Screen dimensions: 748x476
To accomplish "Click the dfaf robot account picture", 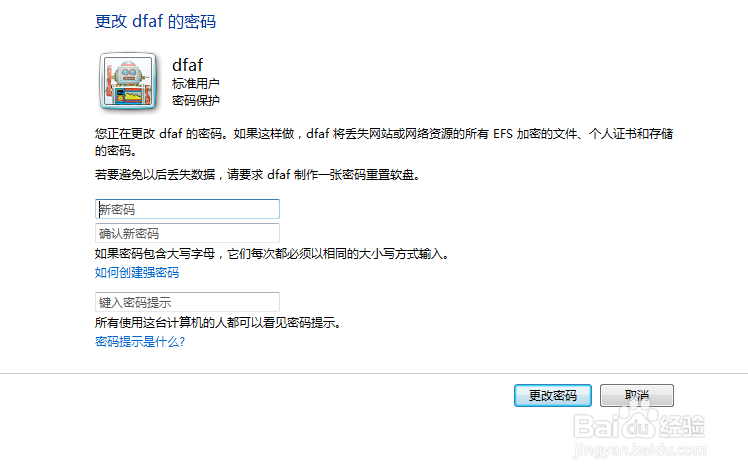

* * * * * * * * *

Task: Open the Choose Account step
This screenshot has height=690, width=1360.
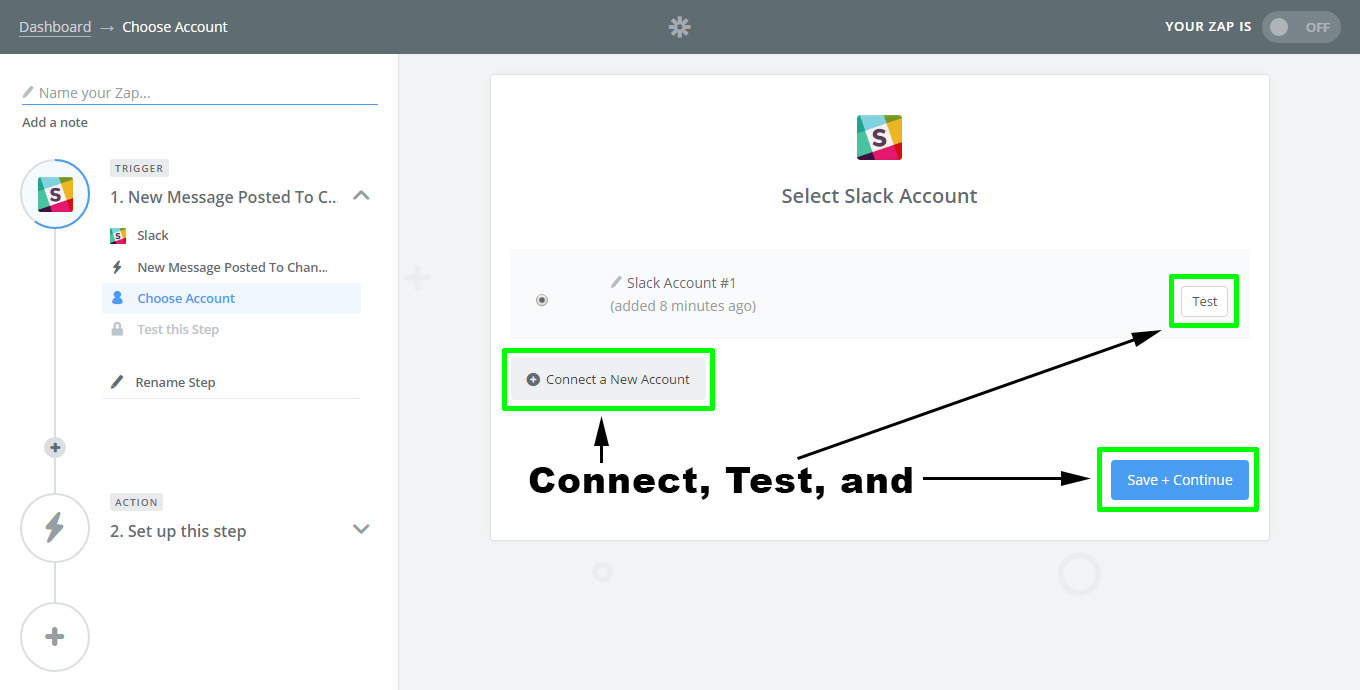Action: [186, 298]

* * * * * * * * *

● Task to carry out: What lines above run from the one with "Screen dimensions: 748x476" to the one with "the dfaf robot"? Give them again exactly, ends included, and leave the pictures out.

● Result of this exercise:
Screen dimensions: 748x476
To accomplish "Click the dfaf robot account picture", 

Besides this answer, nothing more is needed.